By Pam Martens and Russ Martens: April 15, 2015
Media rumors have been rife since February that the U.S. Justice Department is edging closer to forcing a Citigroup banking unit to plead guilty to criminal charges of rigging foreign currency markets. On Monday, the umpteenth iteration of the infamous Citigroup Shuffle was announced, where the top ranks of management are shuffled about in preparation for charges of major wrongdoing by the bank.
The Citigroup Shuffle has produced four CEOs over the past 12 years (Sanford Weill, Chuck Prince, Vikram Pandit, and the current CEO, Michael Corbat). The Chief Financial Officer (CFO) position changed three times in four months during 2009, moving from Gary Crittenden, to Edward “Ned” Kelly, to John Gerspach, the current CFO. Crittenden was later charged by the SEC with lying about Citigroup’s exposure to subprime debt, stating publicly that it was $13 billion when in fact it was over $50 billion at the time. Crittenden paid a $100,000 fine to the SEC without admitting the findings.

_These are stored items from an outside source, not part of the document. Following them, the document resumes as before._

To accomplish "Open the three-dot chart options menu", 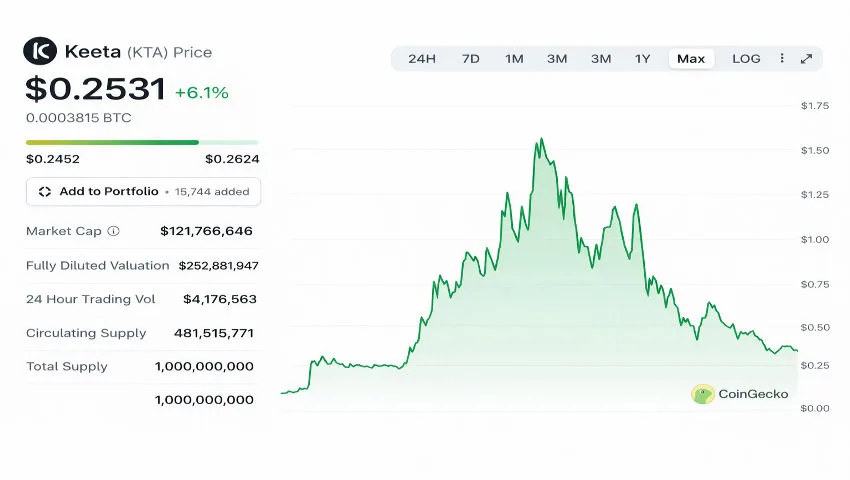I will coord(782,59).
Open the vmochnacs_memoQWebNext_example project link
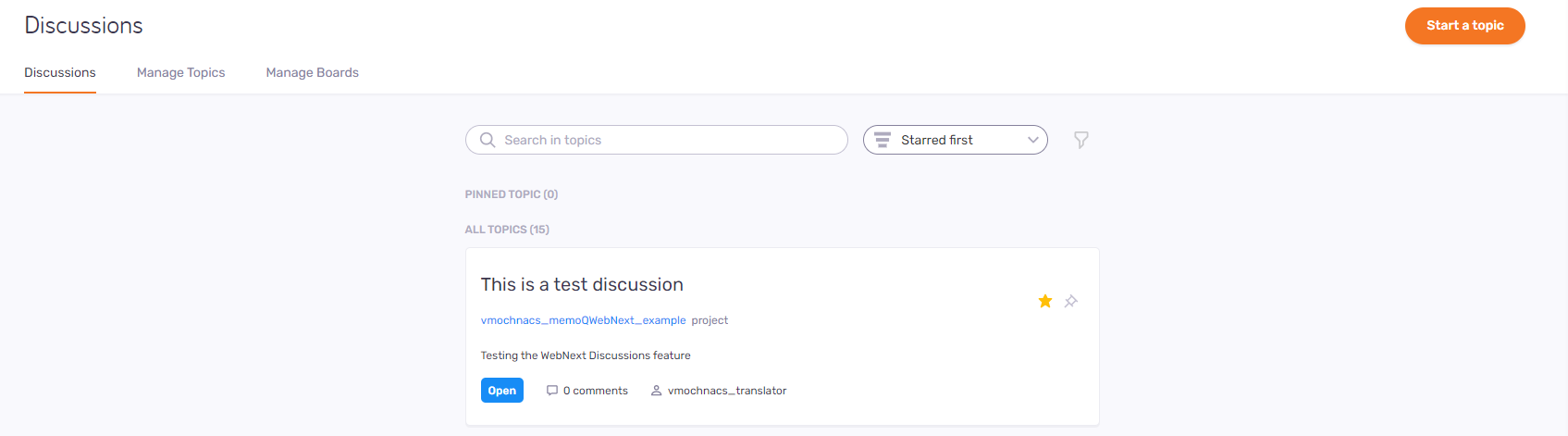The width and height of the screenshot is (1568, 436). (583, 320)
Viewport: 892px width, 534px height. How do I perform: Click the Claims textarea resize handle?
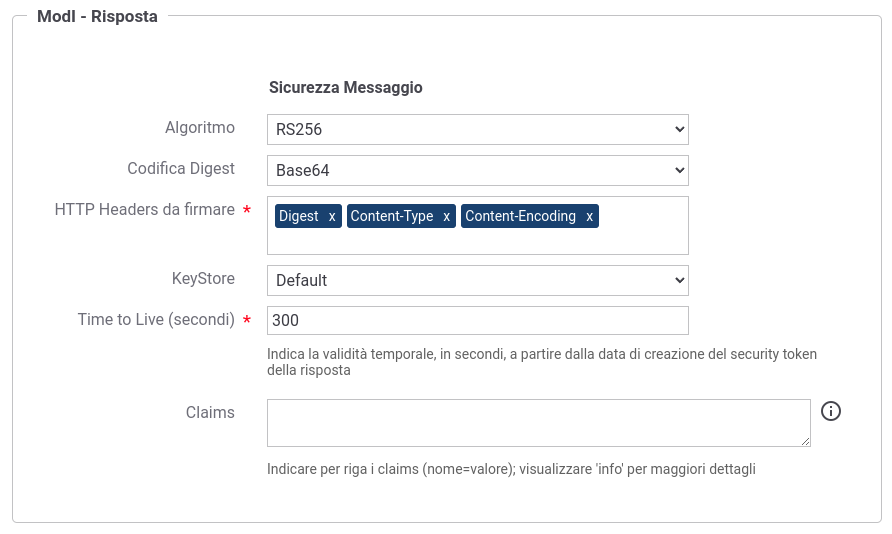click(806, 441)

Each of Citigroup’s CEOs walked away as multimillionaires while Citigroup’s shares are effectively trading as of yesterday’s close at $5.27 (adjusted for its 1-for-10 reverse stock split in 2011) down from a high of ten times that amount in 2007. From early April 2008 through early April 2009, Citigroup lost 95 percent of its market value. At one point during the financial crisis, in early April 2009, it was a 97 cent stock.
One of the more peculiar announcements in the latest management shakeup is the appointment of Stephen Bird as CEO of Citigroup’s Global Consumer Bank. According to Bird’s bio posted on the Citigroup web site, he joined the company in 1998 in Singapore, relocated to Latin America in 2001, moved on to Japan for four years, was involved in consumer banking in Asia Pacific from 2006 to 2008 and is currently CEO of Citi Asia Pacific. Citigroup’s announcement states that Bird will be “based in New York” for his new post.

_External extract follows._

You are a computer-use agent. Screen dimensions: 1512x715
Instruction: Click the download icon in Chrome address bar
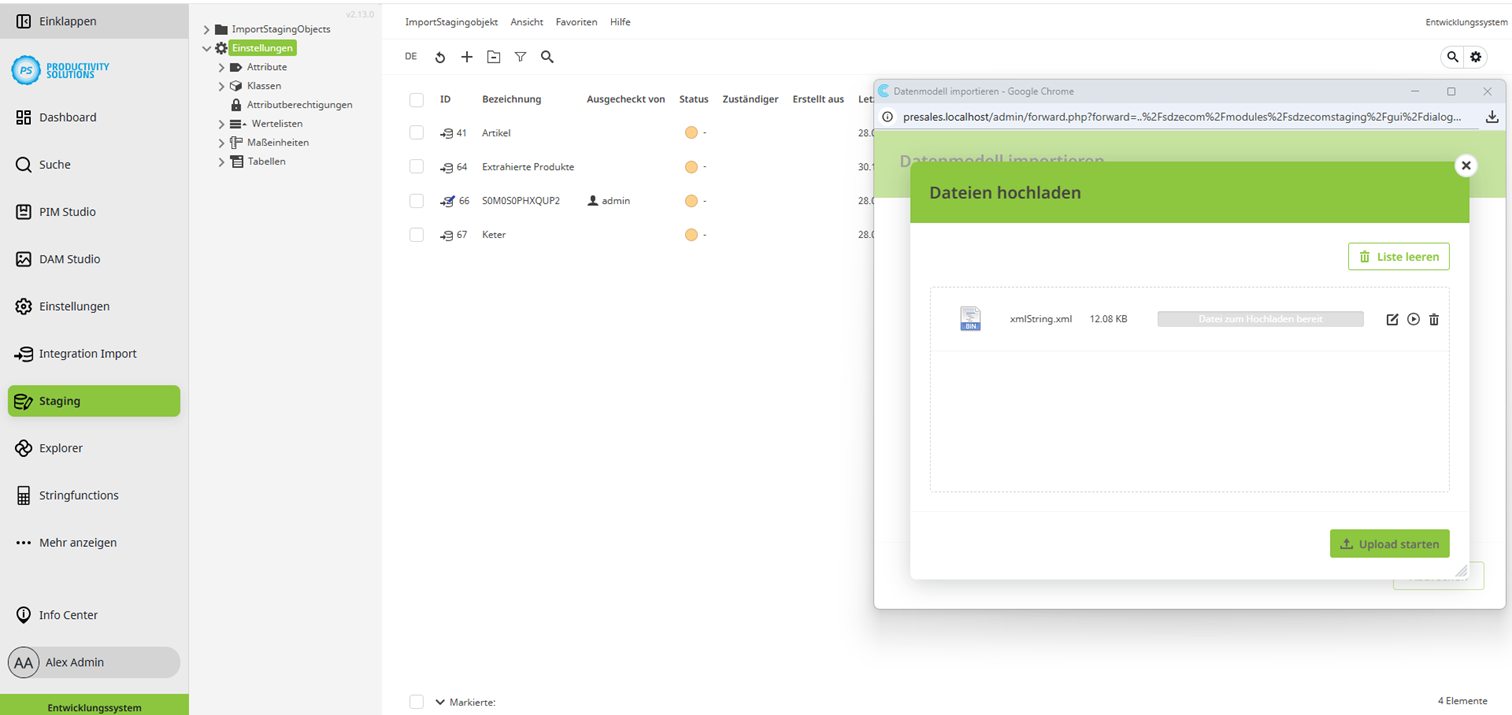tap(1491, 117)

The baby-faced, 48-year old Bird has no retail banking experience in the United States, according to his bio, but he will be taking over a bank with a history of serial run-ins with U.S. regulators, massive fines, and a bank currently negotiating a criminal guilty plea with the U.S. Department of Justice according to press reports by the New York Times and Bloomberg News.
Bird has no experience dealing with U.S. bank regulators. Given Citigroup’s serial history of lapses (see highlights below) this could pose future headwinds for the bank.
December 11, 2008: SEC forces Citigroup and UBS to buy back $30 billion in auction rate securities that were improperly sold to investors through misleading information.
July 29, 2010: SEC settles with Citigroup for $75 million over its misleading statements to investors that it had reduced its exposure to subprime mortgages to $13 billion when in fact the exposure was over $50 billion.
October 19, 2011: SEC agrees to settle with Citigroup for $285 million over claims it misled investors in a $1 billion financial product. Citigroup had selected approximately half the assets and was betting they would decline in value.
February 9, 2012: Citigroup agrees to pay $2.2 billion as its portion of the nationwide settlement of bank foreclosure fraud.
August 29, 2012: Citigroup agrees to settle a class action lawsuit for $590 million over claims it withheld from shareholders’ knowledge that it had far greater exposure to subprime debt than it was reporting.
July 1, 2013: Citigroup agrees to pay Fannie Mae $968 million for selling it toxic mortgage loans.
September 25, 2013: Citigroup agrees to pay Freddie Mac $395 million to settle claims it sold it toxic mortgages.
December 4, 2013: Citigroup admits to participating in the Yen Libor financial derivatives cartel to the European Commission and accepts a fine of $95 million.
July 14, 2014: The U.S. Department of Justice announces a $7 billion settlement with Citigroup for selling toxic mortgages to investors. Attorney General Eric Holder called the bank’s conduct “egregious,” adding, “As a result of their assurances that toxic financial products were sound, Citigroup was able to expand its market share and increase profits.”
November 2014: Citigroup pays more than $1 billion to settle civil allegations with regulators that it manipulated foreign currency markets. Other global banks settled at the same time.